• Requirement
Beginning with the line containing "The image size is (1080, 638).", give every line again exactly as it is, ending with the last line of the entries.

• Extracted data
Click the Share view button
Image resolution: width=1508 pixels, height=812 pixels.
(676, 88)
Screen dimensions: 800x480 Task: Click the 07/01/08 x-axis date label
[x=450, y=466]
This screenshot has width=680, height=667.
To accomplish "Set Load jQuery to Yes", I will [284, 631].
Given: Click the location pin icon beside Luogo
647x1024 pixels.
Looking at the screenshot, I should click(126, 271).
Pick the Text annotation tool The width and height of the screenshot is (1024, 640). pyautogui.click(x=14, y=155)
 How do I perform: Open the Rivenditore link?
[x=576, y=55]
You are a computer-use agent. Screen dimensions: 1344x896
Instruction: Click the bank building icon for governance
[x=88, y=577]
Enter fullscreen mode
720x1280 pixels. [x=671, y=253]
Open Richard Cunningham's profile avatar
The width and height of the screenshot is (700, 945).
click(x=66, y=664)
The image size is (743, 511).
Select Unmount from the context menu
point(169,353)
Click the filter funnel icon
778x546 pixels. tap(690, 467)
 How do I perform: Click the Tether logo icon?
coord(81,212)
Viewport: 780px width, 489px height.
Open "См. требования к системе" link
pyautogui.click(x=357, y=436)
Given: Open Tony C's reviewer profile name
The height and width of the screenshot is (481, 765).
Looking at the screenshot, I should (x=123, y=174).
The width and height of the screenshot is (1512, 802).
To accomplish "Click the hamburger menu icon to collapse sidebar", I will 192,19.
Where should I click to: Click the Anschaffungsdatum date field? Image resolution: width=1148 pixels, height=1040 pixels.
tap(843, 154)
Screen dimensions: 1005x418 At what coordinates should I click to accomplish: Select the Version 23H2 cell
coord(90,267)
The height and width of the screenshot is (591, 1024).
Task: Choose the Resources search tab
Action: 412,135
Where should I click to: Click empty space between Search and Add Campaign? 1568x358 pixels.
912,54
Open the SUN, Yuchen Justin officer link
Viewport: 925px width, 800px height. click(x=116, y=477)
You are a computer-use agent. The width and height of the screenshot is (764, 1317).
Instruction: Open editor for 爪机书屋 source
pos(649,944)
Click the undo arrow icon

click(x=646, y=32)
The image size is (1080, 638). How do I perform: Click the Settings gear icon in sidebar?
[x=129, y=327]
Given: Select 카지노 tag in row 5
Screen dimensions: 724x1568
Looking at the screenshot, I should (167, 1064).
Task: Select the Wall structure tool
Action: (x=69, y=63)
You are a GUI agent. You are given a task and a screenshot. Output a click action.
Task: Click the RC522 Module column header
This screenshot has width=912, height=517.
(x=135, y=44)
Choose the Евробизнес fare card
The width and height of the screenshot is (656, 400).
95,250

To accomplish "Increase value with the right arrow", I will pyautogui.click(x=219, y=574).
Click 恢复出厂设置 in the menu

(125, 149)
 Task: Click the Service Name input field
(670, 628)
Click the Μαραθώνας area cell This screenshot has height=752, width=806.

• Response to the task
The image size is (1080, 638). How do I perform: Click the Settings gear icon in sidebar?
[x=129, y=327]
Given: Select 카지노 tag in row 5
Screen dimensions: 724x1568
Looking at the screenshot, I should (167, 1064).
Task: Select the Wall structure tool
Action: (x=69, y=63)
You are a GUI agent. You are given a task and a screenshot. Output a click action.
Task: Click the RC522 Module column header
This screenshot has width=912, height=517.
(x=135, y=44)
Choose the Евробизнес fare card
The width and height of the screenshot is (656, 400).
95,250

To accomplish "Increase value with the right arrow", I will pyautogui.click(x=219, y=574).
Click 恢复出厂设置 in the menu

(125, 149)
 Task: Click the Service Name input field
(670, 628)
Click the Μαραθώνας area cell This screenshot has height=752, width=806.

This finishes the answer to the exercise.